If the civilian deaths are confirmed, the incident could reignite outrage against foreign troops two months after the new U.S. and NATO commander in the country announced measures to reduce civilian casualties undermining the war effort.

Kunduz province Governor Mohammad Omar said as many as 90 people were feared killed, burned alive in a giant fireball.

Lieutenant-Commander Christine Sidenstricker, press officer for the U.S. and NATO-led International Security Assistance Force (ISAF), said Afghan authorities had reported two fuel trucks hijacked. NATO aircraft spotted them on a river bank.

After observing that only insurgents were in the area, the local ISAF commander ordered air strikes which destroyed the fuel trucks and killed a large number of insurgents, she said.

The strike was against insurgents. That's who we believe was killed. But we are absolutely investigating reports of civilian deaths, she said.

Asked how pilots could know whether a crowd around the trucks included civilians, she said: Based on information available at the scene, the commanders believed they were insurgents.

The incident highlights the mounting insecurity in the north of the country, an area that had been seen as safe but where Taliban attacks have become increasingly frequent.

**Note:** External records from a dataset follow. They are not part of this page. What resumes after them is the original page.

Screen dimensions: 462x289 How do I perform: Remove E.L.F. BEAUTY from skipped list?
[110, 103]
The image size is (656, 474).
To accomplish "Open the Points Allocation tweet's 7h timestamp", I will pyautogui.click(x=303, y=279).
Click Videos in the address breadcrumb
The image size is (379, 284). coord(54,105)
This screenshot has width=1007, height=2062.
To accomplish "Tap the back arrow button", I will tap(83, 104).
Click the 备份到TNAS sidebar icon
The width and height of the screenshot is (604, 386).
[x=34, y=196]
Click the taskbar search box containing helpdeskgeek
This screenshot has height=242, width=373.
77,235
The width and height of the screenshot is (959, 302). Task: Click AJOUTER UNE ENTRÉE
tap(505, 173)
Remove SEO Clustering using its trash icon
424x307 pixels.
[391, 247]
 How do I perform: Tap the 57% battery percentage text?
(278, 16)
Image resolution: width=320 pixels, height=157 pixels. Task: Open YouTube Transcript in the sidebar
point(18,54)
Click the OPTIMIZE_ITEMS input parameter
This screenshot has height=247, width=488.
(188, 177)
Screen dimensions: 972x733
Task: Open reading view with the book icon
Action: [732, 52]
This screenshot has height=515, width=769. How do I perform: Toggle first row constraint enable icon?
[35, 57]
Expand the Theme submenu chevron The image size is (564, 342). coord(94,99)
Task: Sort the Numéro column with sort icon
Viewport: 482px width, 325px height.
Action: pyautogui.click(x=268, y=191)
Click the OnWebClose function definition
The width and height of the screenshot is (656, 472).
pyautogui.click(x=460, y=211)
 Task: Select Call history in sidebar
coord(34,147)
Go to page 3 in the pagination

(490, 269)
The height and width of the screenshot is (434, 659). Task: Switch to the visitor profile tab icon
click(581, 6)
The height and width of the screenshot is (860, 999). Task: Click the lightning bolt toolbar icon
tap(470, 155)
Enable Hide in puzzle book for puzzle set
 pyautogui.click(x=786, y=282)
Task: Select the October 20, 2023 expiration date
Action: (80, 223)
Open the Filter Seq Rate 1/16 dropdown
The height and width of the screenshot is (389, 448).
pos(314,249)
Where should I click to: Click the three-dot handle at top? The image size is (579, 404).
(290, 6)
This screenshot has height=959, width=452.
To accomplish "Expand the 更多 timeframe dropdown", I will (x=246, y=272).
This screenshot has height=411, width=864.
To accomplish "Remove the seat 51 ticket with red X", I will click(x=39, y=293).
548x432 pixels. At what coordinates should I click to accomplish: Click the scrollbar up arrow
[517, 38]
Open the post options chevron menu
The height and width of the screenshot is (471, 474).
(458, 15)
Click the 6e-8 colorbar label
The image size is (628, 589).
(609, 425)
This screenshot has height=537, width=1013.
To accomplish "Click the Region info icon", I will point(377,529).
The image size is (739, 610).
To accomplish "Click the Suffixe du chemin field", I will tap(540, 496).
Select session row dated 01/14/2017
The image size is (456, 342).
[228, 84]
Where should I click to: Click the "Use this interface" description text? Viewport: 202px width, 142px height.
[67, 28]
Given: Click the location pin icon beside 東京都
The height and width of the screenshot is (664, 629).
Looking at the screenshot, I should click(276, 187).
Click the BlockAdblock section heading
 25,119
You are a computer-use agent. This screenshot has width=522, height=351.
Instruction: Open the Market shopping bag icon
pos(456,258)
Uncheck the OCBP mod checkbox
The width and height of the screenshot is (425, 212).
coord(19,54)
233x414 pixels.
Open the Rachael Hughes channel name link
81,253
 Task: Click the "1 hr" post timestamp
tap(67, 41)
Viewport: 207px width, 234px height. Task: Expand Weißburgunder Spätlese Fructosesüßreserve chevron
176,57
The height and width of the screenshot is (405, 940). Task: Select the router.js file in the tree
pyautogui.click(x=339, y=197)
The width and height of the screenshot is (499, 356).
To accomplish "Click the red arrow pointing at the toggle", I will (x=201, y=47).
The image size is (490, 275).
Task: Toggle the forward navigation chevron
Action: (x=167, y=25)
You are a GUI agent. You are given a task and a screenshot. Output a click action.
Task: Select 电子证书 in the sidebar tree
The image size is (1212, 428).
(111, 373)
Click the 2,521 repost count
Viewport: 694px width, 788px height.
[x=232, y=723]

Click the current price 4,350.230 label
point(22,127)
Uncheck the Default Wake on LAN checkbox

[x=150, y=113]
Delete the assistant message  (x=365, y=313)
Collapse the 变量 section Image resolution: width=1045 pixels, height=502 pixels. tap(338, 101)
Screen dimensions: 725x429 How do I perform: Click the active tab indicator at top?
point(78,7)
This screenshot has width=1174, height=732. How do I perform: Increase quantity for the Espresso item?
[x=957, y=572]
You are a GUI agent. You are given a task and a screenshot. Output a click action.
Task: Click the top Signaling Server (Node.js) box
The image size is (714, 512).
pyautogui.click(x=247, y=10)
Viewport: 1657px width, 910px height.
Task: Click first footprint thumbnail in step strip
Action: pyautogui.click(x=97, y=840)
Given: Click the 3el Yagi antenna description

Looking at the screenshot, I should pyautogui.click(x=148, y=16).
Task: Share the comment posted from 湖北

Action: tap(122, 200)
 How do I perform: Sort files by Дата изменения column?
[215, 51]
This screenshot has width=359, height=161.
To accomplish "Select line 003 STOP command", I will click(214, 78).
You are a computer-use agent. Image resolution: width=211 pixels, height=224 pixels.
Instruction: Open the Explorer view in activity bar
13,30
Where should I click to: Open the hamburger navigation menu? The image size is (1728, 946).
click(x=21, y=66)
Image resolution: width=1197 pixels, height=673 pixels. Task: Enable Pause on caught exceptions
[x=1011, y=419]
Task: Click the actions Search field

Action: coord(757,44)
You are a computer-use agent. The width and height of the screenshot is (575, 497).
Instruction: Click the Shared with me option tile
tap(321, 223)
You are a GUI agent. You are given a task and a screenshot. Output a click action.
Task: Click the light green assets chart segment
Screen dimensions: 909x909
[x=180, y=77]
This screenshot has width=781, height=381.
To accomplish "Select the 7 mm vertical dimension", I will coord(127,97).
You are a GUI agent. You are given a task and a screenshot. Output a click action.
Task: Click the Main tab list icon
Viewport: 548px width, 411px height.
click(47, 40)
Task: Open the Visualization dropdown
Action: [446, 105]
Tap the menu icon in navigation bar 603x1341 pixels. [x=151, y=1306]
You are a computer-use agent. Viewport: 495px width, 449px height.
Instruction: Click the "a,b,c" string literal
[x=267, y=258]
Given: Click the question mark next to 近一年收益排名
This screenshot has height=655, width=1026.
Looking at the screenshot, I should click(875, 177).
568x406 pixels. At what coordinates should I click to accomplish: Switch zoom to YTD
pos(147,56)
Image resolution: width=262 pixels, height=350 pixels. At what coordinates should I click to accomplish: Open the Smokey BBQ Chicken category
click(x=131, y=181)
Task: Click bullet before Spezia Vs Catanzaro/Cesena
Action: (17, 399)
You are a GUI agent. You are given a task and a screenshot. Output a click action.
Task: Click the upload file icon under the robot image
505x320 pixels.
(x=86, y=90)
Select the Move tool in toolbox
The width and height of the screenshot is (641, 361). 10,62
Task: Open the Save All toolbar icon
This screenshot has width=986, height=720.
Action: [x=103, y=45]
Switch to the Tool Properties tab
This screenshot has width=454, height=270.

The Kunduz area is patrolled mainly by NATO's German contingent, barred by Berlin from operating in combat zones.

Under new orders issued in July by the ISAF commander, U.S. Army General Stanley McChrystal, aircraft are not supposed to open fire unless they can confirm there is no chance civilians might be hurt or friendly forces are in immediate danger.

Provincial officials, who also could face a public backlash over civilian deaths, said both fighters and civilians were killed. Omar, the province's governor, said he believed half of those killed were militants, while provincial police chief Abdul Razzaq Yaqubi said a majority of the dead were fighters.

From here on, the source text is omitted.